* _REQUIREMENT_: Print out the entries below with no edits.

* _RECORDS SHOWN_:
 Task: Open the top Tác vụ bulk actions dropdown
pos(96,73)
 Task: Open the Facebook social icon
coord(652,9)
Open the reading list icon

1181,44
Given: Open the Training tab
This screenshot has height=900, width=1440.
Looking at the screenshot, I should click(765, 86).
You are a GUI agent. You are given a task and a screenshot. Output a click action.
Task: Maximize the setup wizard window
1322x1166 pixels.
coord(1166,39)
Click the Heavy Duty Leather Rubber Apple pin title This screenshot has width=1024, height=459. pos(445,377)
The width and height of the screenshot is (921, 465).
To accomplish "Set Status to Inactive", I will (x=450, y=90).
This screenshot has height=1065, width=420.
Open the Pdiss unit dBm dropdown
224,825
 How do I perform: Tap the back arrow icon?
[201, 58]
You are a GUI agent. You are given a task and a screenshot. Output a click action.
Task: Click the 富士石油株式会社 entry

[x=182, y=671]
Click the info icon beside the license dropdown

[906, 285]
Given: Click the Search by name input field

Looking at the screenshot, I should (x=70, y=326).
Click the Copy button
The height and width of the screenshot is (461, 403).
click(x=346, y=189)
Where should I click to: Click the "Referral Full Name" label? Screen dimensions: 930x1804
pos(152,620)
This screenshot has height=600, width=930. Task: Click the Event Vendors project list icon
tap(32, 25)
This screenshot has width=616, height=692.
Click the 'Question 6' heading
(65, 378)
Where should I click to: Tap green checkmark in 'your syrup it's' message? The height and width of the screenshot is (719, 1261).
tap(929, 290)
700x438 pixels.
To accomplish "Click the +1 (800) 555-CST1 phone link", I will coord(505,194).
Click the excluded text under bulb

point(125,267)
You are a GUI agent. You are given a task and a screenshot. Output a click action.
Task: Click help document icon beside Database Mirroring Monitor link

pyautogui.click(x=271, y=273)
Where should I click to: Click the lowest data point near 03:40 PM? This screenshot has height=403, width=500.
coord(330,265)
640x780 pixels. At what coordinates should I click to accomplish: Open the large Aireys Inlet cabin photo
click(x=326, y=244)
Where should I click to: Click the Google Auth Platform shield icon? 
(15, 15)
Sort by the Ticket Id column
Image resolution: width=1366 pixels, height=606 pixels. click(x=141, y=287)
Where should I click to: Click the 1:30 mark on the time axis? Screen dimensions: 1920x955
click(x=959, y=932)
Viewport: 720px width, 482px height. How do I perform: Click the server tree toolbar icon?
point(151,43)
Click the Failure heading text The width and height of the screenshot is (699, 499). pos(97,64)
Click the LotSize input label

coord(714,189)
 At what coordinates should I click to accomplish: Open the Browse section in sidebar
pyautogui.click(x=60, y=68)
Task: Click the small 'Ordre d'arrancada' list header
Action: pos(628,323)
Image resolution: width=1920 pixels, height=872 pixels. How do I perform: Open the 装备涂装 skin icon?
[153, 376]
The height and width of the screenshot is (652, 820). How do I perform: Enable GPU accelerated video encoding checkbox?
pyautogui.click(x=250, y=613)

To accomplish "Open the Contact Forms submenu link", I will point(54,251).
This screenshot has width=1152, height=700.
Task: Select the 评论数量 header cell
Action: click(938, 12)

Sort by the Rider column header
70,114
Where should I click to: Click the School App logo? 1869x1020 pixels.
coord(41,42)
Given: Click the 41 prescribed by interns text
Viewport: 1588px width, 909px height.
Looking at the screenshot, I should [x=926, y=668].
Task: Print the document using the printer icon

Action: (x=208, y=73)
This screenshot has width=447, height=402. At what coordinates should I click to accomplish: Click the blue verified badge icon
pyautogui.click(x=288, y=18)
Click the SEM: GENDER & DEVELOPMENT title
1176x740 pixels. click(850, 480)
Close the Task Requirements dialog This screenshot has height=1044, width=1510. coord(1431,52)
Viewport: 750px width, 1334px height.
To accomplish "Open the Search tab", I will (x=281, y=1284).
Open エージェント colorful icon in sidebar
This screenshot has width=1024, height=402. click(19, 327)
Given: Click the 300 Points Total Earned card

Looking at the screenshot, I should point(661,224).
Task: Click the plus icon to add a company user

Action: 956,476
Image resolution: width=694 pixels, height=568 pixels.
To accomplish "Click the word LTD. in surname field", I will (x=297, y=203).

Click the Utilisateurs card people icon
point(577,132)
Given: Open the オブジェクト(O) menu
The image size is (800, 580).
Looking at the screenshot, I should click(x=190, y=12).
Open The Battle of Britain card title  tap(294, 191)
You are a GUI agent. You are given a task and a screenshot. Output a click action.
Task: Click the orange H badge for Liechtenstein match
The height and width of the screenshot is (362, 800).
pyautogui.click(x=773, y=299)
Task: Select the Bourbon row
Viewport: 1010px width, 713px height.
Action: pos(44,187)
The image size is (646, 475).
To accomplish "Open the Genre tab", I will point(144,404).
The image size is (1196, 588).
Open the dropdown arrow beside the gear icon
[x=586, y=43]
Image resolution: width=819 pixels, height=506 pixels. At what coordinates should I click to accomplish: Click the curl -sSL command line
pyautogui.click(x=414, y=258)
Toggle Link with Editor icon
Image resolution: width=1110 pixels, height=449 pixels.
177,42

* _WRITTEN REPLY_:
 Task: Open the top Tác vụ bulk actions dropdown
pos(96,73)
 Task: Open the Facebook social icon
coord(652,9)
Open the reading list icon

1181,44
Given: Open the Training tab
This screenshot has height=900, width=1440.
Looking at the screenshot, I should click(765, 86).
You are a GUI agent. You are given a task and a screenshot. Output a click action.
Task: Maximize the setup wizard window
1322x1166 pixels.
coord(1166,39)
Click the Heavy Duty Leather Rubber Apple pin title This screenshot has width=1024, height=459. pos(445,377)
The width and height of the screenshot is (921, 465).
To accomplish "Set Status to Inactive", I will (x=450, y=90).
This screenshot has height=1065, width=420.
Open the Pdiss unit dBm dropdown
224,825
 How do I perform: Tap the back arrow icon?
[201, 58]
You are a GUI agent. You are given a task and a screenshot. Output a click action.
Task: Click the 富士石油株式会社 entry

[x=182, y=671]
Click the info icon beside the license dropdown

[906, 285]
Given: Click the Search by name input field

Looking at the screenshot, I should (x=70, y=326).
Click the Copy button
The height and width of the screenshot is (461, 403).
click(x=346, y=189)
Where should I click to: Click the "Referral Full Name" label? Screen dimensions: 930x1804
pos(152,620)
This screenshot has height=600, width=930. Task: Click the Event Vendors project list icon
tap(32, 25)
This screenshot has width=616, height=692.
Click the 'Question 6' heading
(65, 378)
Where should I click to: Tap green checkmark in 'your syrup it's' message? The height and width of the screenshot is (719, 1261).
tap(929, 290)
700x438 pixels.
To accomplish "Click the +1 (800) 555-CST1 phone link", I will coord(505,194).
Click the excluded text under bulb

point(125,267)
You are a GUI agent. You are given a task and a screenshot. Output a click action.
Task: Click help document icon beside Database Mirroring Monitor link

pyautogui.click(x=271, y=273)
Where should I click to: Click the lowest data point near 03:40 PM? This screenshot has height=403, width=500.
coord(330,265)
640x780 pixels. At what coordinates should I click to accomplish: Open the large Aireys Inlet cabin photo
click(x=326, y=244)
Where should I click to: Click the Google Auth Platform shield icon? 
(15, 15)
Sort by the Ticket Id column
Image resolution: width=1366 pixels, height=606 pixels. click(x=141, y=287)
Where should I click to: Click the 1:30 mark on the time axis? Screen dimensions: 1920x955
click(x=959, y=932)
Viewport: 720px width, 482px height. How do I perform: Click the server tree toolbar icon?
point(151,43)
Click the Failure heading text The width and height of the screenshot is (699, 499). pos(97,64)
Click the LotSize input label

coord(714,189)
 At what coordinates should I click to accomplish: Open the Browse section in sidebar
pyautogui.click(x=60, y=68)
Task: Click the small 'Ordre d'arrancada' list header
Action: pos(628,323)
Image resolution: width=1920 pixels, height=872 pixels. How do I perform: Open the 装备涂装 skin icon?
[153, 376]
The height and width of the screenshot is (652, 820). How do I perform: Enable GPU accelerated video encoding checkbox?
pyautogui.click(x=250, y=613)

To accomplish "Open the Contact Forms submenu link", I will point(54,251).
This screenshot has width=1152, height=700.
Task: Select the 评论数量 header cell
Action: click(938, 12)

Sort by the Rider column header
70,114
Where should I click to: Click the School App logo? 1869x1020 pixels.
coord(41,42)
Given: Click the 41 prescribed by interns text
Viewport: 1588px width, 909px height.
Looking at the screenshot, I should [x=926, y=668].
Task: Print the document using the printer icon

Action: (x=208, y=73)
This screenshot has width=447, height=402. At what coordinates should I click to accomplish: Click the blue verified badge icon
pyautogui.click(x=288, y=18)
Click the SEM: GENDER & DEVELOPMENT title
1176x740 pixels. click(850, 480)
Close the Task Requirements dialog This screenshot has height=1044, width=1510. coord(1431,52)
Viewport: 750px width, 1334px height.
To accomplish "Open the Search tab", I will (x=281, y=1284).
Open エージェント colorful icon in sidebar
This screenshot has width=1024, height=402. click(19, 327)
Given: Click the 300 Points Total Earned card

Looking at the screenshot, I should point(661,224).
Task: Click the plus icon to add a company user

Action: 956,476
Image resolution: width=694 pixels, height=568 pixels.
To accomplish "Click the word LTD. in surname field", I will (x=297, y=203).

Click the Utilisateurs card people icon
point(577,132)
Given: Open the オブジェクト(O) menu
The image size is (800, 580).
Looking at the screenshot, I should click(x=190, y=12).
Open The Battle of Britain card title  tap(294, 191)
You are a GUI agent. You are given a task and a screenshot. Output a click action.
Task: Click the orange H badge for Liechtenstein match
The height and width of the screenshot is (362, 800).
pyautogui.click(x=773, y=299)
Task: Select the Bourbon row
Viewport: 1010px width, 713px height.
Action: pos(44,187)
The image size is (646, 475).
To accomplish "Open the Genre tab", I will point(144,404).
The image size is (1196, 588).
Open the dropdown arrow beside the gear icon
[x=586, y=43]
Image resolution: width=819 pixels, height=506 pixels. At what coordinates should I click to accomplish: Click the curl -sSL command line
pyautogui.click(x=414, y=258)
Toggle Link with Editor icon
Image resolution: width=1110 pixels, height=449 pixels.
177,42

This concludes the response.